Caja Laboral Popular Cooperativa de Crédito or Caja Laboral (Workers' Credit Union) was a Spanish credit union established in 1959 as part of the Mondragon Corporation and headquartered in Mondragón, in the Basque Country of Spain. The major financial provider behind the Basque cooperative movement, Caja Laboral covers the financial segment of Mondragon and provides banking and financial services to its customers through a network of over 370 branch offices in the Basque Country and beyond. With over 1800 employees – who are actually the partners-owners of the bank following the cooperative philosophy of shared ownership and stewardship - Caja Laboral generates annual revenue in excess of €330 million.
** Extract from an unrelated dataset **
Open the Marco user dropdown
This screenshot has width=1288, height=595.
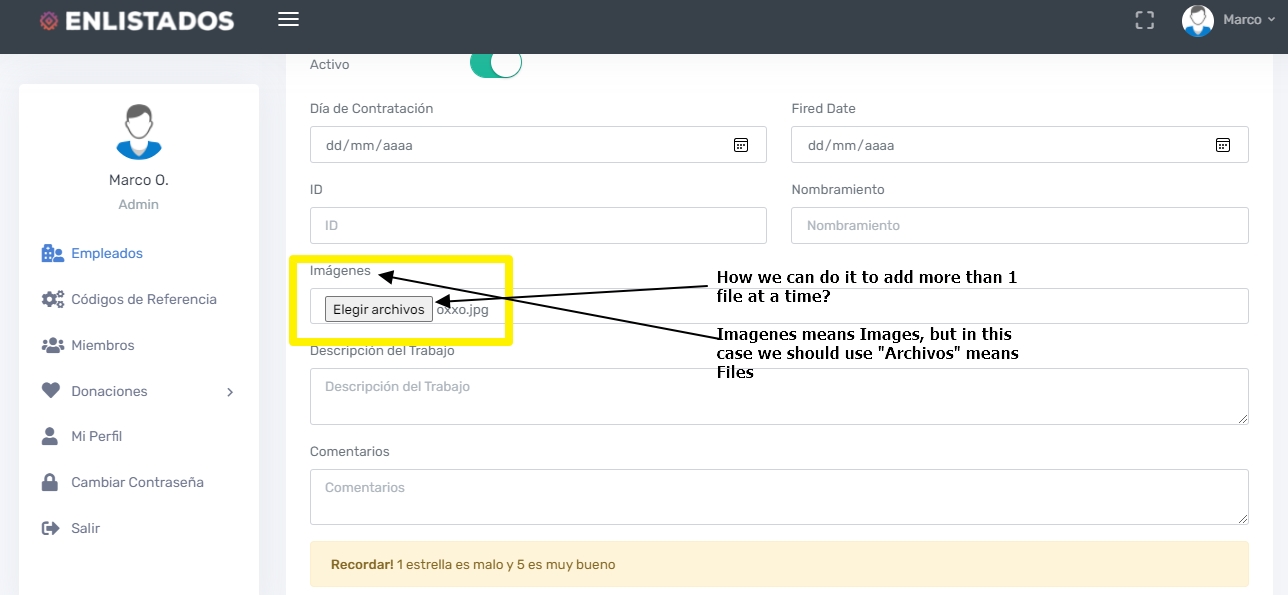coord(1230,20)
Together with its sister social assurance company Lagun Aro, Caja Laboral spearheaded the Financial Group of the Mondragon Corporation, which according to company sources 'operates autonomously within the framework of a sole joint strategy'. It was the first Spanish financial institution to open its branches in the late afternoons/early evenings.
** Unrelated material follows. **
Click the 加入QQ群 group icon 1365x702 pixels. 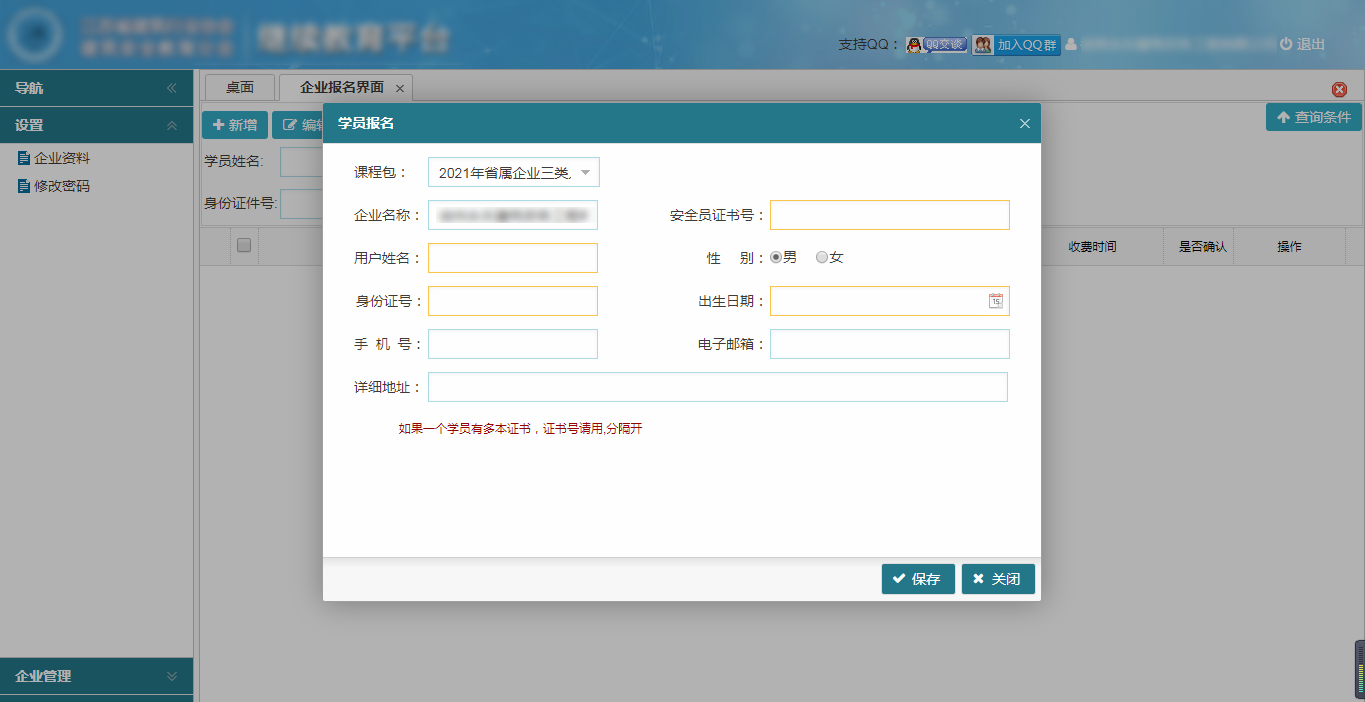pos(1016,45)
Caja Laboral was mostly unaffected by the 2008 financial crisis, though they did have €162 million in bonds from Lehman Brothers. Effective with the 2009–10 basketball season, Caja Laboral became the new sponsors of Liga ACB and Euroleague club Saski Baskonia. In 2013, Adicae claimed that there were 35,000 affected, although the affected association claimed to have around 1,000 members of which 316 have formalized their complaint at the Basque Government's Basque Institute of Consumer Affairs (Kontsumobide), which is the one that intervenes ex officio as mediator between the different parties involved.

References

External links
 Caja Laboral website
 Mondragon Cooperative Corporation website

Further reading
 Freunlich, Fred. An introduction to MCC and the evolving role of Caja Laboral.

Credit unions of Spain
Banks established in 1959
Mondragon Corporation
Cooperative banking in Europe 
Gipuzkoa
1959 establishments in the Basque Country (autonomous community)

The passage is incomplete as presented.